On DigitalOcean, CAA records have the following fields.

  • HOSTNAME, which can be set to:
    • The apex domain (@). To map a apex domain, like example.com, to an IPv4 address, enter the @ symbol.
    • A subdomain prefix (e.g. www). To create a subdomain, enter the subdomain prefix. For example, to create www.example.com, you would enter www.
    • A wildcard (*). To direct requests for a non-existent subdomain to a server or load balancer, enter *. However, if any kind of DNS record exists for a hostname, the wildcard will not apply; you will need to explicitly create an A record for it.
  • AUTHORITY GRANTED FOR, which can be set to:
    • The domain name for the certificate authority (e.g. letsencrypt.org).
    • A valid URI with contact information (e.g. https://contact.example.com or mailto:contact@example.com) as either the web address of a contact from or an email address. The iodef flag must be chosen to use this option.
  • TAG, which can be set to:
    • One of the three defined CAA tags, which are issue, issuewild, and iodef.
    • Custom tags defined by the certificate authority.
  • FLAGS, which is currently used to set an Issuer Critical flag.
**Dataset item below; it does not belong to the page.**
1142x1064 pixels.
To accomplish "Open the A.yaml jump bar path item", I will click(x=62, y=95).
This is is an unsigned integer between 0 and 255 that specifies how a CA should behave when it encounters a tag it doesn't understand. For example, a zero (0) tells the CA to issue a certificate anyway, and a one (1) tells the CA to refuse.

Setting a CAA record using DigitalOcean DNS looks like this.

CAA record

In this example, we entered @ for so that a certificate can be issued for the apex domain, digitalocean.love. In the example, we've entered letsencrypt.org as the CA to grant them authority to issue certs for the apex domain (@), which is digitalocean.love.

PTR (rDNS) Records

A PTR (pointer) record, also known as an rDNS (reverse DNS) record, maps a domain name to an IP address.

We automatically create PTR records for Droplets based on the name you give that Droplet in the control panel. The name must be a valid FQDN, so using example.com as the Droplet name will create a PTR record, but ubuntu-s-4vcpu-8gb-fra1-01 or my-droplet will not. Droplets with IPv6 enabled will only have PTR records enabled for the first IPv6 address assigned to it, not to all 16 addresses available.